### Exercise instructions
Exact transcription of the following records is needed, with every picture dropped.
◆ ◆ ◆
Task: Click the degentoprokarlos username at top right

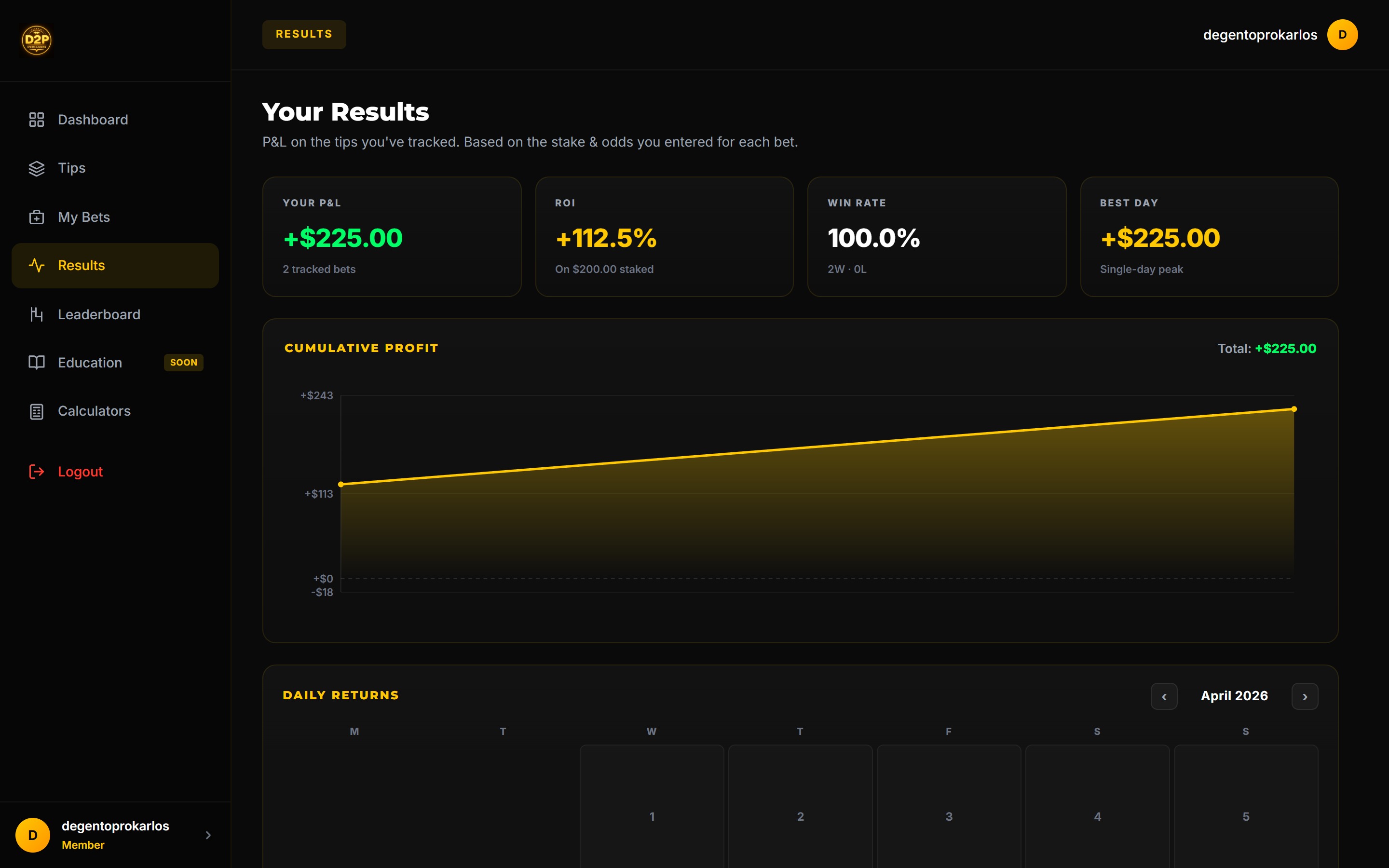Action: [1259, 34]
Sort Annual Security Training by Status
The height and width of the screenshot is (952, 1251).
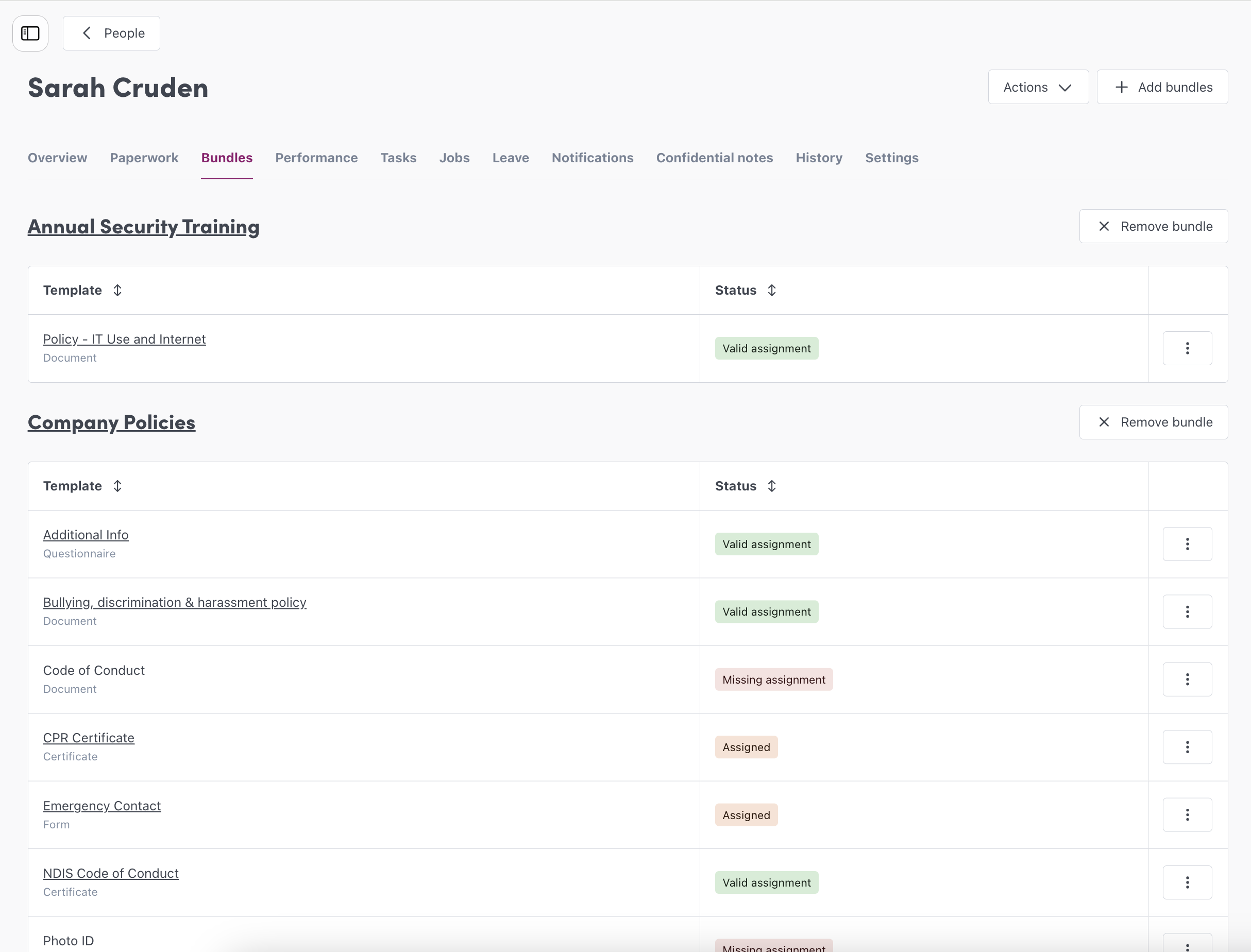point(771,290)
◆ ◆ ◆
### Worked solution
Task: Click the degentoprokarlos username at top right

Action: [1259, 34]
Sort Annual Security Training by Status
The height and width of the screenshot is (952, 1251).
point(771,290)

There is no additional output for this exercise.